→ **Work to be completed**
Only a verbatim restatement of the lines from the one with "Click the US size 10.5 cell" through the end of the listing below is wanted. Pictures should be left out.

→ **Exercise material**
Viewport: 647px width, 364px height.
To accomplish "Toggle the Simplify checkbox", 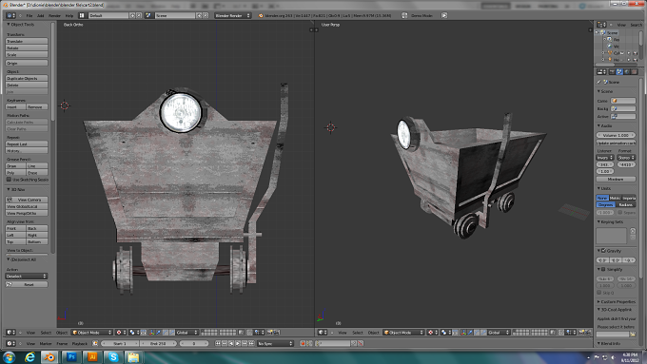I will [x=603, y=269].
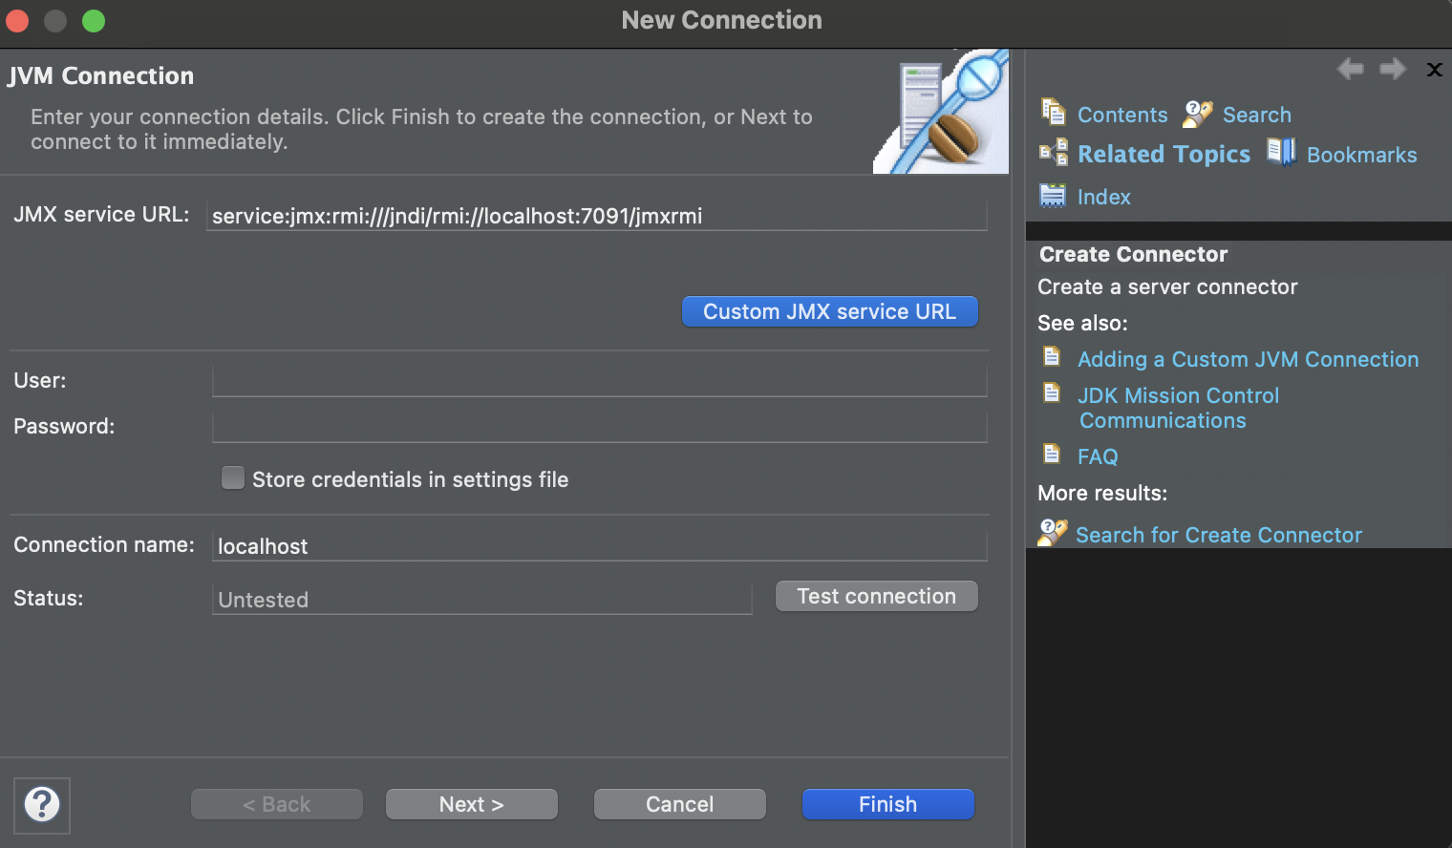Open the FAQ help link
This screenshot has width=1452, height=848.
point(1097,456)
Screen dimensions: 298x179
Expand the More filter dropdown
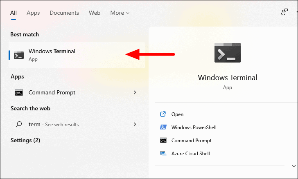click(x=120, y=13)
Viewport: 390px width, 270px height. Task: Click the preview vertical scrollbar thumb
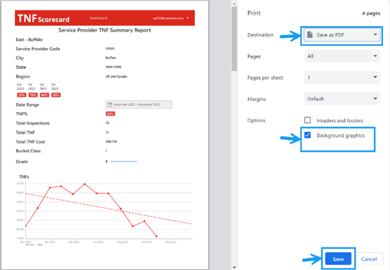(x=234, y=38)
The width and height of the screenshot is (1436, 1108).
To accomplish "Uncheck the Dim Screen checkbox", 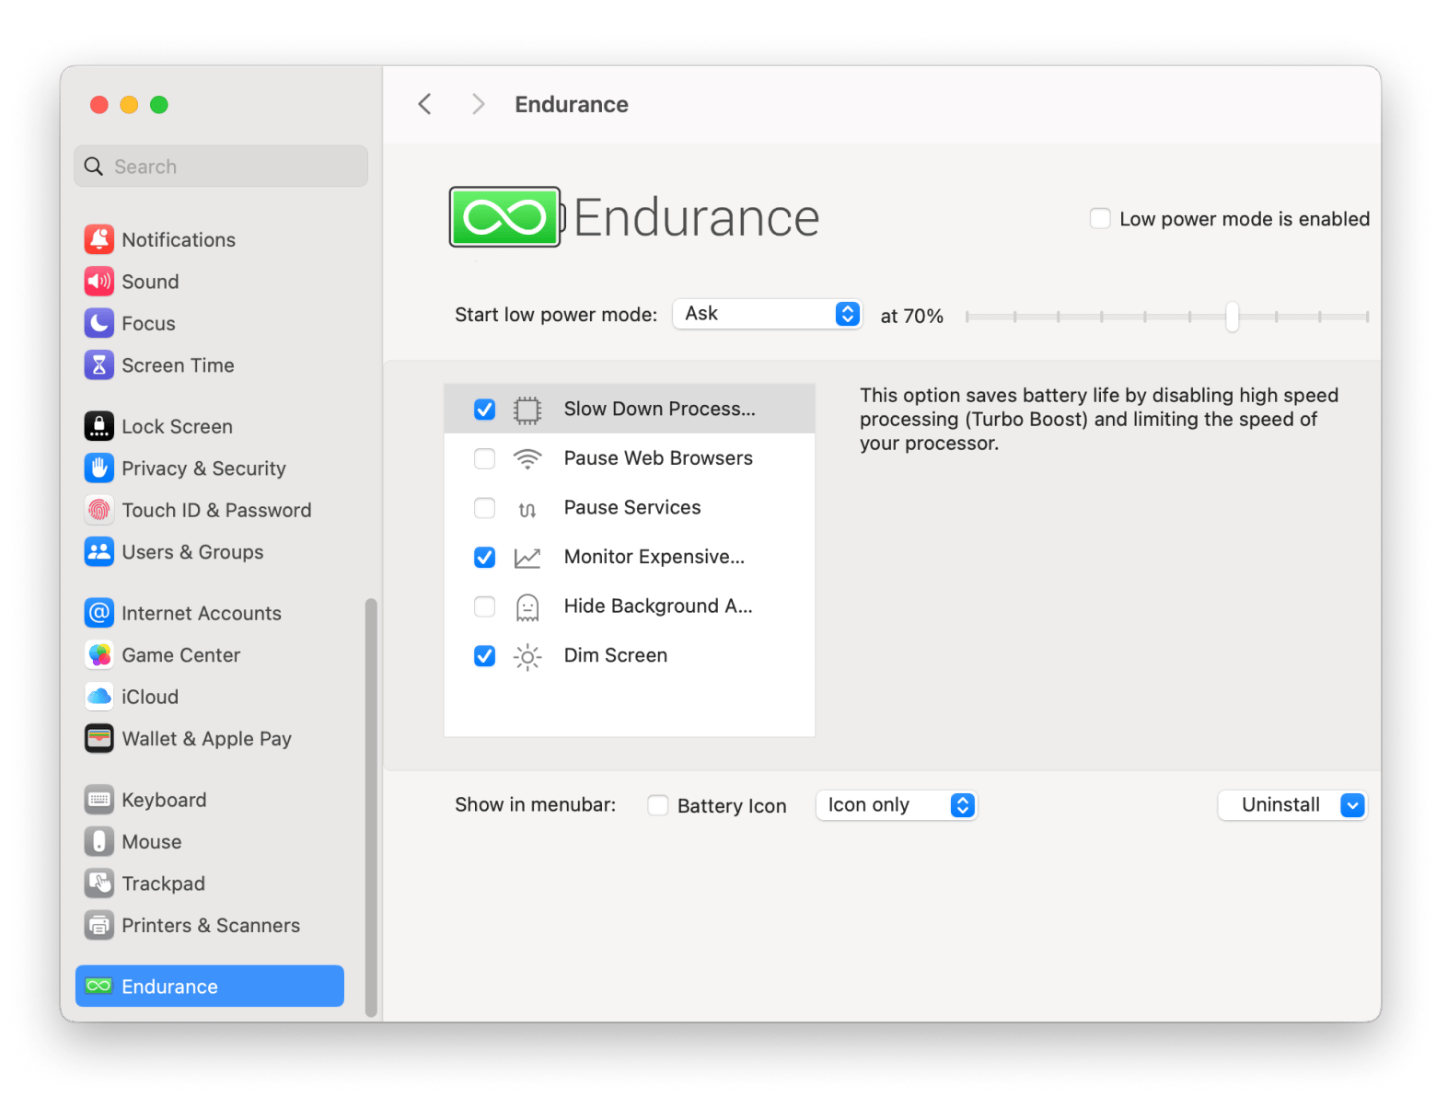I will click(484, 656).
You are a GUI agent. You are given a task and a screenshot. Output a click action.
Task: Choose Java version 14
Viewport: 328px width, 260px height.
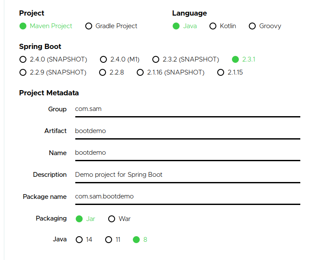(79, 240)
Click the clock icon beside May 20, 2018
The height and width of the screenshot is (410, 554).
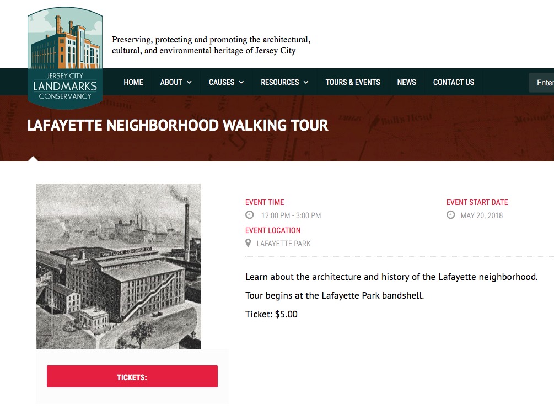pyautogui.click(x=451, y=215)

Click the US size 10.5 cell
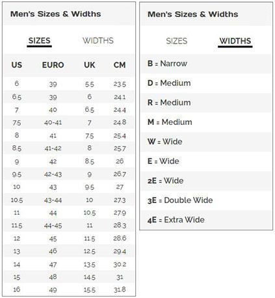[17, 200]
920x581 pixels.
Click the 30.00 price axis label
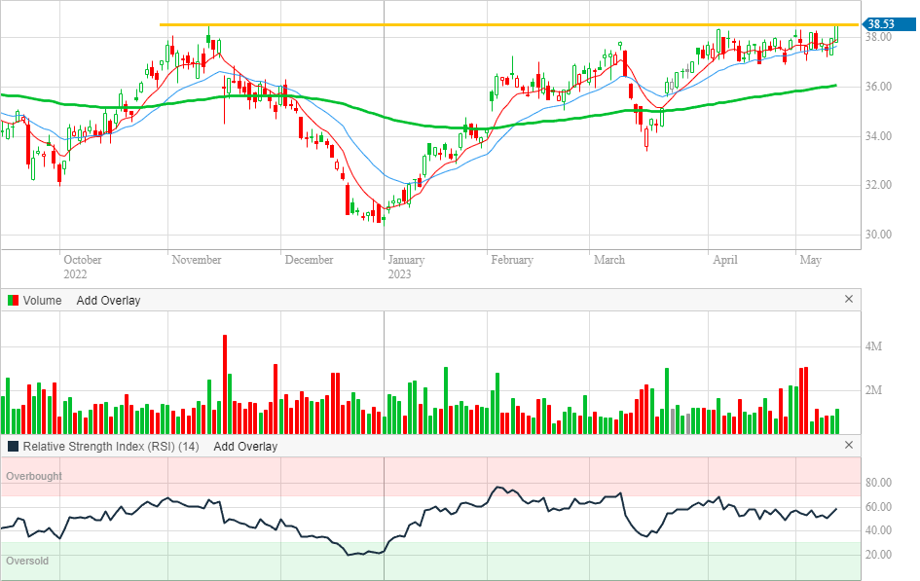(880, 235)
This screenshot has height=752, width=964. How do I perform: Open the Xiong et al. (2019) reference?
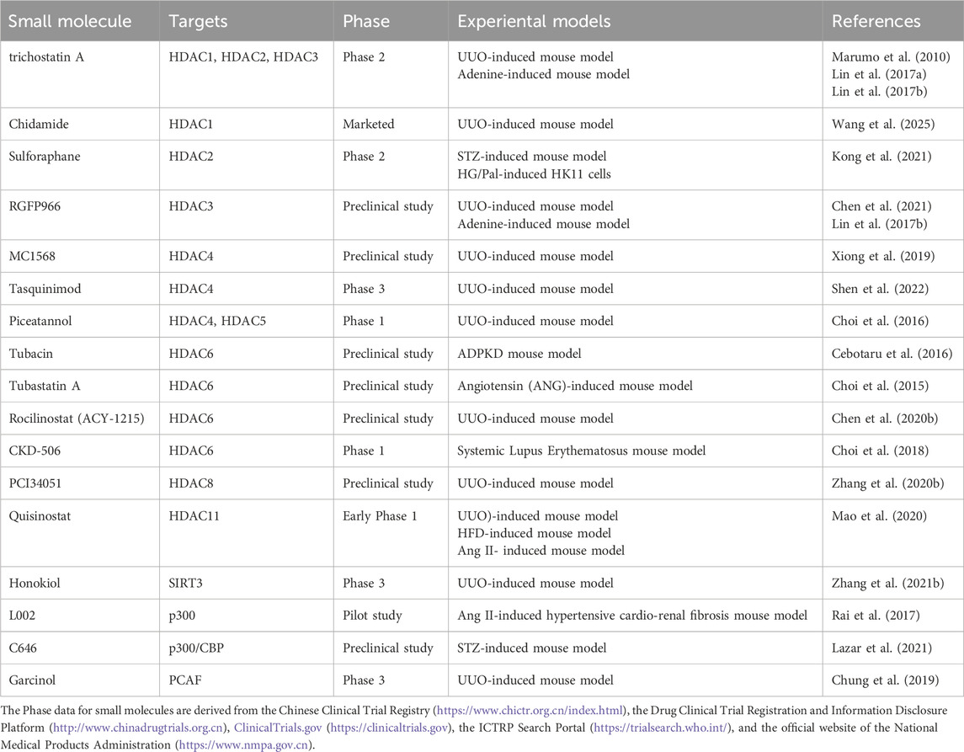tap(872, 257)
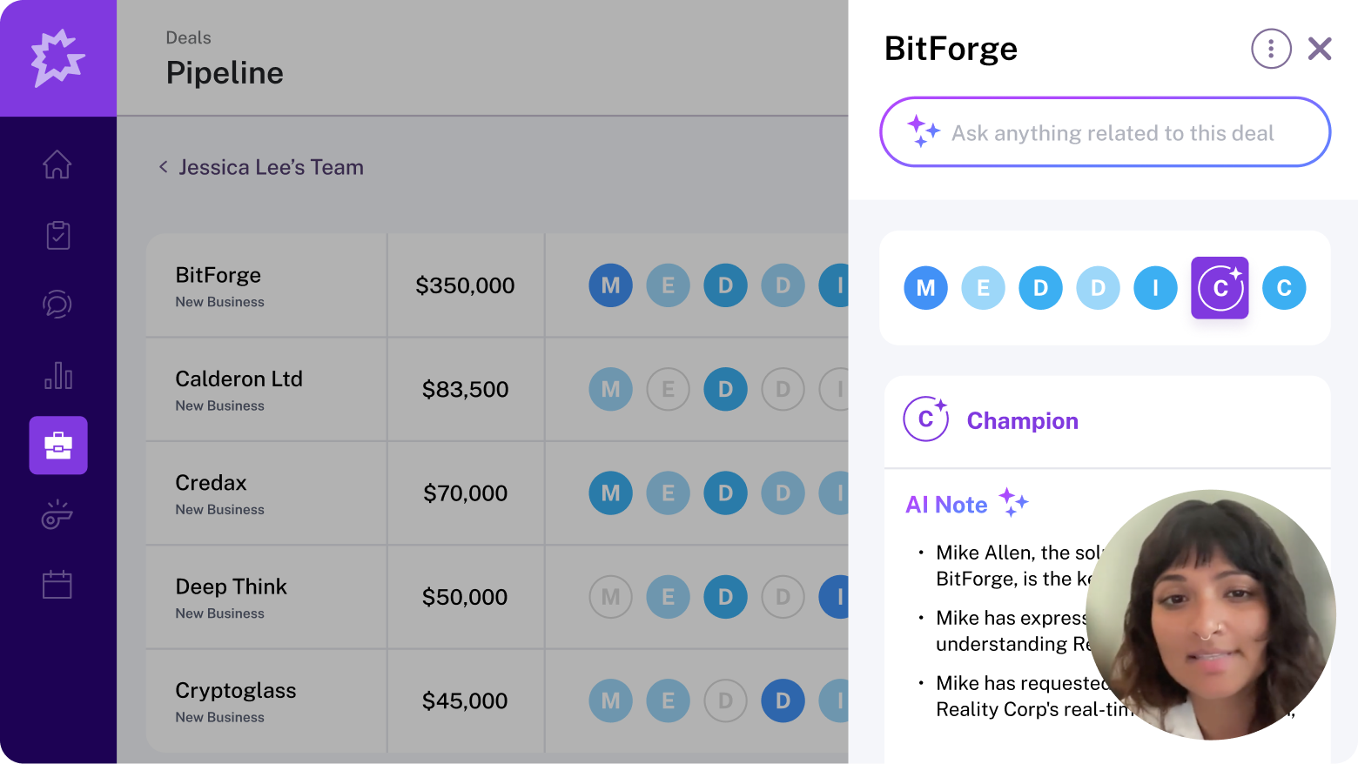Open the Calendar icon in the sidebar
1358x764 pixels.
tap(57, 584)
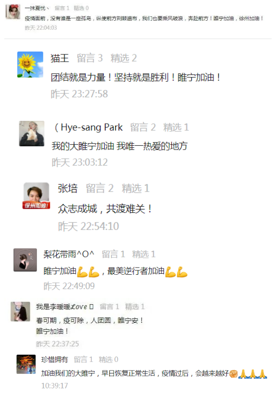The width and height of the screenshot is (274, 397).
Task: Open 一抹夏忧's avatar at top
Action: (13, 12)
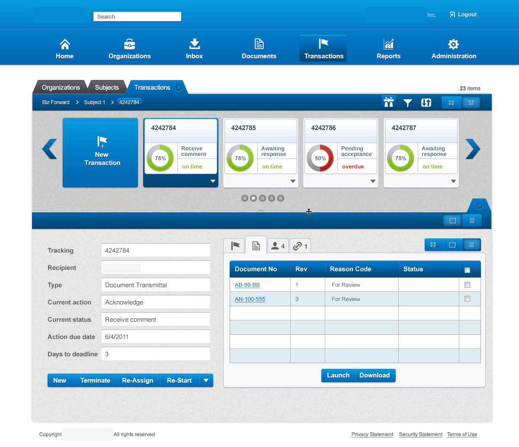Open the flag tab in details panel

(235, 246)
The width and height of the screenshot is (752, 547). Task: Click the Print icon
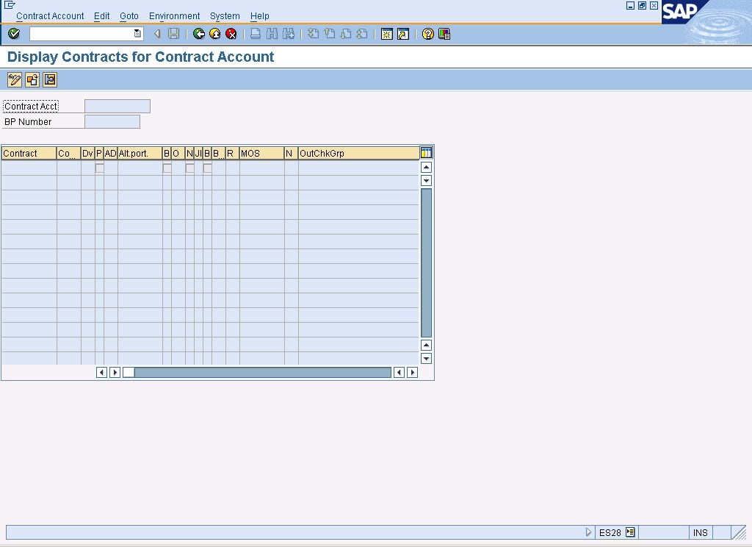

→ **Answer box**
Click the US size 10.5 cell
[17, 200]
920x581 pixels.
Click the 30.00 price axis label
(880, 235)
This screenshot has height=752, width=964. How do I perform: Open the Xiong et al. (2019) reference?
tap(872, 257)
Open the Calendar icon in the sidebar
1358x764 pixels.
tap(57, 584)
The width and height of the screenshot is (274, 397).
Task: Open 一抹夏忧's avatar at top
Action: (13, 12)
Open the flag tab in details panel

(235, 246)
The width and height of the screenshot is (752, 547). Task: Click the Print icon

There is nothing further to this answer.